*Task item*
Look below for the line that contains "[X] (708, 465)", then copy it and each following line exactly, through and including the line that contains "[Updates] (615, 395)".

*Dataset excerpts*

————————

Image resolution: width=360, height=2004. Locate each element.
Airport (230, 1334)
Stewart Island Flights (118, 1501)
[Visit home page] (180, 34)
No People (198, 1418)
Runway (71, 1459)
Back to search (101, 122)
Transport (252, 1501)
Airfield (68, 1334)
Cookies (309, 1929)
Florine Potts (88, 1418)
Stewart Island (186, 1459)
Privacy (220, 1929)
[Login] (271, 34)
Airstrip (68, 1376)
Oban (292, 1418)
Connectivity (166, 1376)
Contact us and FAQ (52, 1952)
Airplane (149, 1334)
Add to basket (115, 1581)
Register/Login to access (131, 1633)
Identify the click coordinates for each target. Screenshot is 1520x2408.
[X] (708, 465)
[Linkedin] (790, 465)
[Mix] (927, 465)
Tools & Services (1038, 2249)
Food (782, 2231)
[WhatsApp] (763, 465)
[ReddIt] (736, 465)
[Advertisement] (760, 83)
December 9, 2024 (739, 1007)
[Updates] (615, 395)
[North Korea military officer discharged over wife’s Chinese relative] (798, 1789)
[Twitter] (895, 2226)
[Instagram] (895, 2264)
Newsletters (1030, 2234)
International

————————

*Response to this exercise*
[X] (708, 465)
[Linkedin] (790, 465)
[Mix] (927, 465)
Tools & Services (1038, 2249)
Food (782, 2231)
[WhatsApp] (763, 465)
[ReddIt] (736, 465)
[Advertisement] (760, 83)
December 9, 2024 (739, 1007)
[Updates] (615, 395)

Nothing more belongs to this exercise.